Return the lines of the listing exactly as they appear, from the line containing "Click the Messverlauf clipboard icon" through the line containing "(x=48, y=223)", both included.

[Collection entries]
((
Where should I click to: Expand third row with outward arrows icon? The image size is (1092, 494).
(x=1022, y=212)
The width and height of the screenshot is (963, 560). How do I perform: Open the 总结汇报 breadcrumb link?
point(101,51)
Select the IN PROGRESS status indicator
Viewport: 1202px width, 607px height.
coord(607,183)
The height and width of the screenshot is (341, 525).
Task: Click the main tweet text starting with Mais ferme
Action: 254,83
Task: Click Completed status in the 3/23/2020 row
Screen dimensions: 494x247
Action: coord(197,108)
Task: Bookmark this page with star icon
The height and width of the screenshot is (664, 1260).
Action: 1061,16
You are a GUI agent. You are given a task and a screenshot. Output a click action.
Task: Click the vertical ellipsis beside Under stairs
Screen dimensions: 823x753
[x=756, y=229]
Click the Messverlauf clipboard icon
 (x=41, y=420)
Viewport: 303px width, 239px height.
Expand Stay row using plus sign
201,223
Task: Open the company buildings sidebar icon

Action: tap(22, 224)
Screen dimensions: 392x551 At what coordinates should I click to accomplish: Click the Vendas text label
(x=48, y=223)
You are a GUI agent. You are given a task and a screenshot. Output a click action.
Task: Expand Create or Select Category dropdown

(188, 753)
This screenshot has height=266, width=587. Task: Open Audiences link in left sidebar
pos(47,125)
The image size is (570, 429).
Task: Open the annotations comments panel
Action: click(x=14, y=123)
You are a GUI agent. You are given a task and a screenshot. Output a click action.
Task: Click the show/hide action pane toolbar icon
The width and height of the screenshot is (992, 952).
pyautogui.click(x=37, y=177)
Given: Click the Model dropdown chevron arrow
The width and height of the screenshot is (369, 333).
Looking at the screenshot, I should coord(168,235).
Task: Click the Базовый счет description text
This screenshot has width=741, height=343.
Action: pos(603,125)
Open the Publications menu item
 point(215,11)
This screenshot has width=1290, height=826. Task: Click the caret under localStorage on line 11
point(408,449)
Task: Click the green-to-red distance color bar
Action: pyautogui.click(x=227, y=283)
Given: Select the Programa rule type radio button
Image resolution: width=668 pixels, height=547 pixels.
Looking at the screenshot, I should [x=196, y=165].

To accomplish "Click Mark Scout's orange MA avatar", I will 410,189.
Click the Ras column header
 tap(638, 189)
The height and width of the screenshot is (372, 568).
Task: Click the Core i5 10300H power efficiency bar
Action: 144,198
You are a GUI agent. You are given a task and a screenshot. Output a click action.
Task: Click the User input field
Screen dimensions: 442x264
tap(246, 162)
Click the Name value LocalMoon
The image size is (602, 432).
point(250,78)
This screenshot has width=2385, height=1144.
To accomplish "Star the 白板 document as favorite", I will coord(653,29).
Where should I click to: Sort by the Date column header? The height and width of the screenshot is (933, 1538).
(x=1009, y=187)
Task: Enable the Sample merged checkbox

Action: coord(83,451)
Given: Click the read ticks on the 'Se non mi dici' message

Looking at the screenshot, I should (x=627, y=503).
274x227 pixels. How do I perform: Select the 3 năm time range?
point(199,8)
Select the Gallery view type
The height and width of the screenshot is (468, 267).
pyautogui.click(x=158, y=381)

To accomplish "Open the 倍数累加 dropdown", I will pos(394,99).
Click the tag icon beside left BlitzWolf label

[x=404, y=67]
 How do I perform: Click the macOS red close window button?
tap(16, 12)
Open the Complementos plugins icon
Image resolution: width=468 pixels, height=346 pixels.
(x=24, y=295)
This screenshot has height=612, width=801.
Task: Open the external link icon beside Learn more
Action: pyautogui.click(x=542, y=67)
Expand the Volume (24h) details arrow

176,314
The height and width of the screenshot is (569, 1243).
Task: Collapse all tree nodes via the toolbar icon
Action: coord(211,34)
))
* OUTPUT BELOW
Click the Messverlauf clipboard icon
 (x=41, y=420)
Viewport: 303px width, 239px height.
Expand Stay row using plus sign
201,223
Task: Open the company buildings sidebar icon

Action: tap(22, 224)
Screen dimensions: 392x551 At what coordinates should I click to accomplish: Click the Vendas text label
(x=48, y=223)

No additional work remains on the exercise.